For the last few years, when the juniper berries on the bushes in front of my Carbondale home ripen in January, scads of cedar waxwings arrive for the harvest. This year they were replaced by robins. I didn’t even know robins ate berries as I was so used to observing their comical worm wrangling on grassy lawns. But there they were, jostling for position on the juniper branches like women at a Macy’s one-day sale. The berry crop, which used to take the waxwings a month to devour, was gobbled up by the larger robins in half that time.
It seems the birds knew beforehand what we in the Roaring Fork valley have been observing recently. No one who’s lived here for the past ten years can deny that this has been a strange weather year; the dwindling of driveway ice even in shady areas, bare ground visible for weeks on end, nighttime temps in the mid-thirties and rain! It’s almost enough to convince diehard creationists that global warming is for real.
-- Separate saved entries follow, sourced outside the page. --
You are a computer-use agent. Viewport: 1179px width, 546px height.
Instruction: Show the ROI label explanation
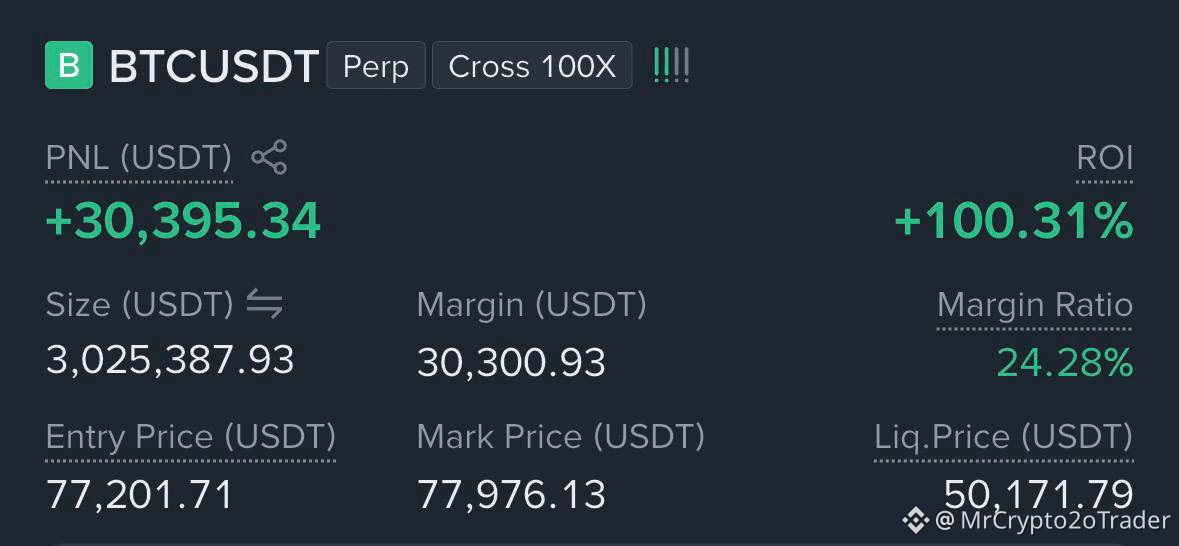pyautogui.click(x=1105, y=159)
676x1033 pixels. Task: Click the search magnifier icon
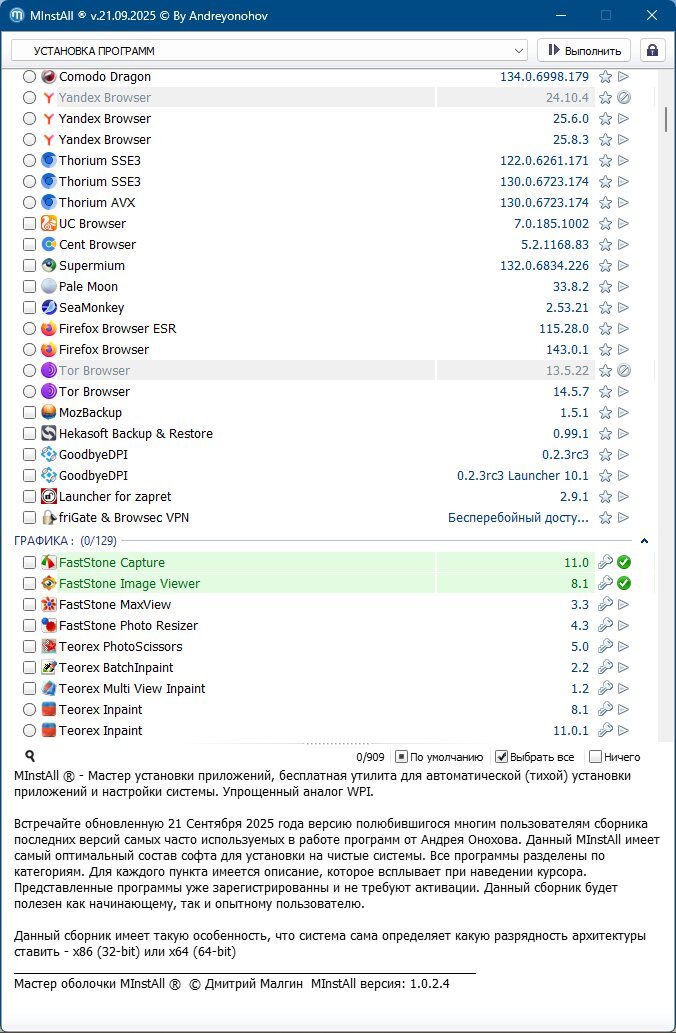coord(30,757)
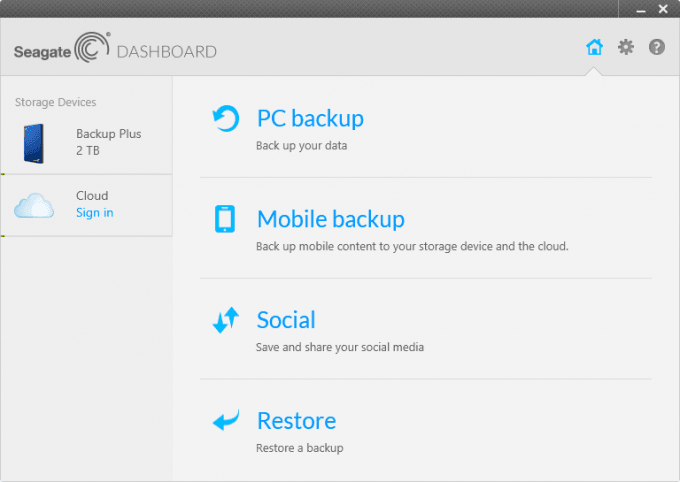Open the Mobile backup title link

(330, 219)
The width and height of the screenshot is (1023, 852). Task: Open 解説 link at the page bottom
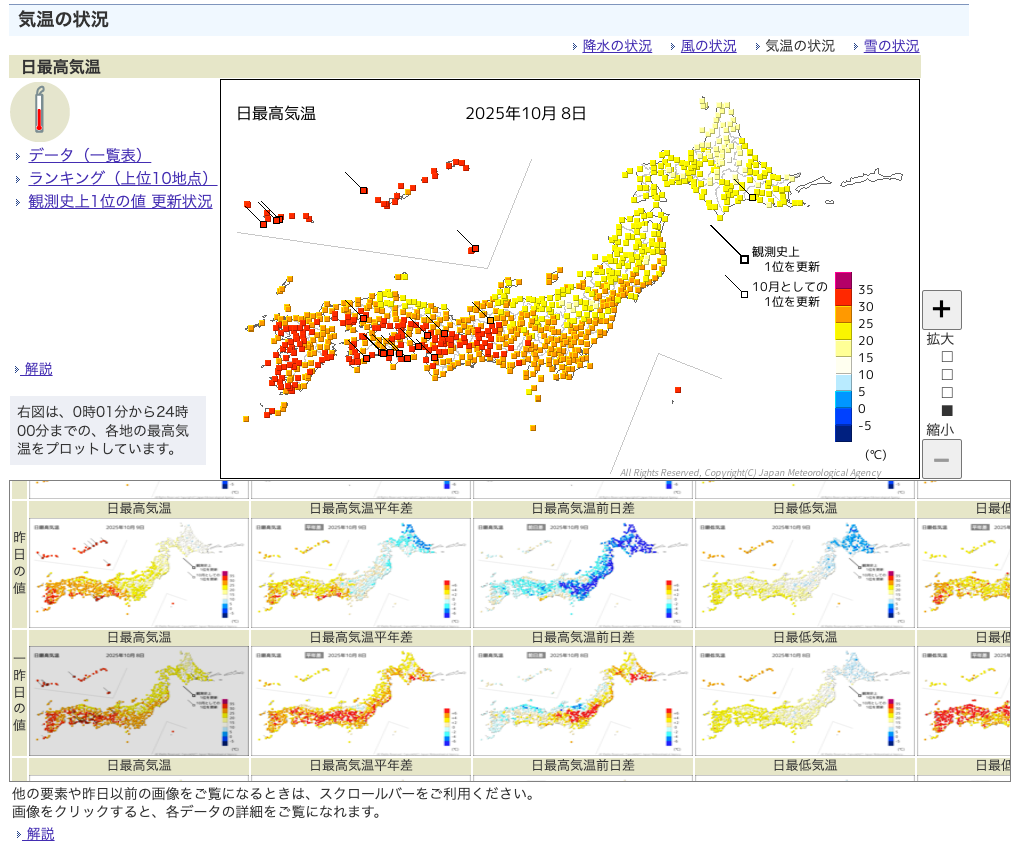40,834
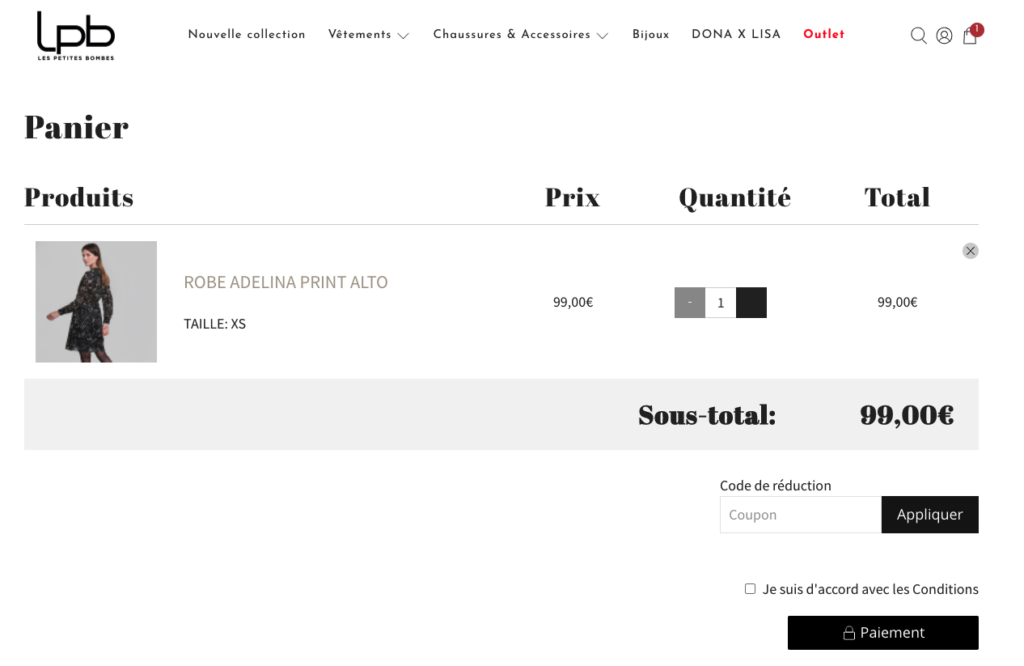Open the user account icon

coord(944,36)
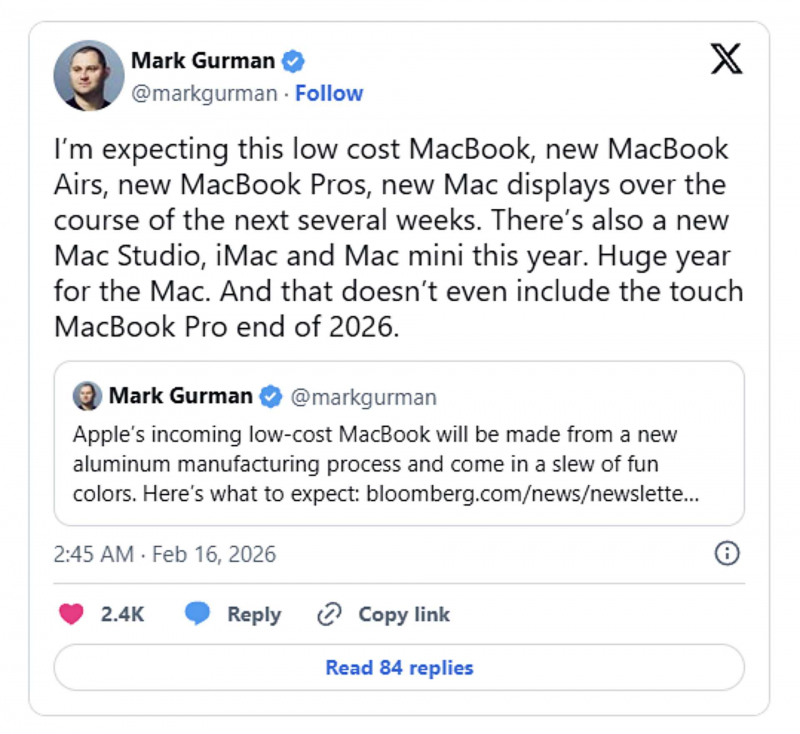800x734 pixels.
Task: Click the verified badge beside the top Mark Gurman name
Action: 292,61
In fact, there is data that supports the idea that climate change is responsible for the wintering over of our robins.
“Of 305 species tracked by the Audubon Society, more than half are spending the winter about 35 miles farther north than they did 40 years ago,” reveals an Audubon study released on February 10th. The four decade long study is based on data collected during the Audubon Society’s annual bird count. During the period of study, the average January temperature in the U.S. climbed by about 5 degrees.
According to researchers, “The changes in migration coincide with variations in temperature over time, suggesting that many birds are responding to climate change by moving into new ranges.” Confirming my observations, the report stated: “There are fewer American robins and cedar waxwings in Texas than before, but their populations are growing in spots to the north.”
Birdwatchers like myself are rightfully concerned about the shift in bird migration. Senior researcher at the UK’s Royal Society for the Protection of Birds Paul Donald says, “Many long-distance migrant birds in Europe are suffering long-term population declines, and these results suggest an additional danger posed to them by climate change.”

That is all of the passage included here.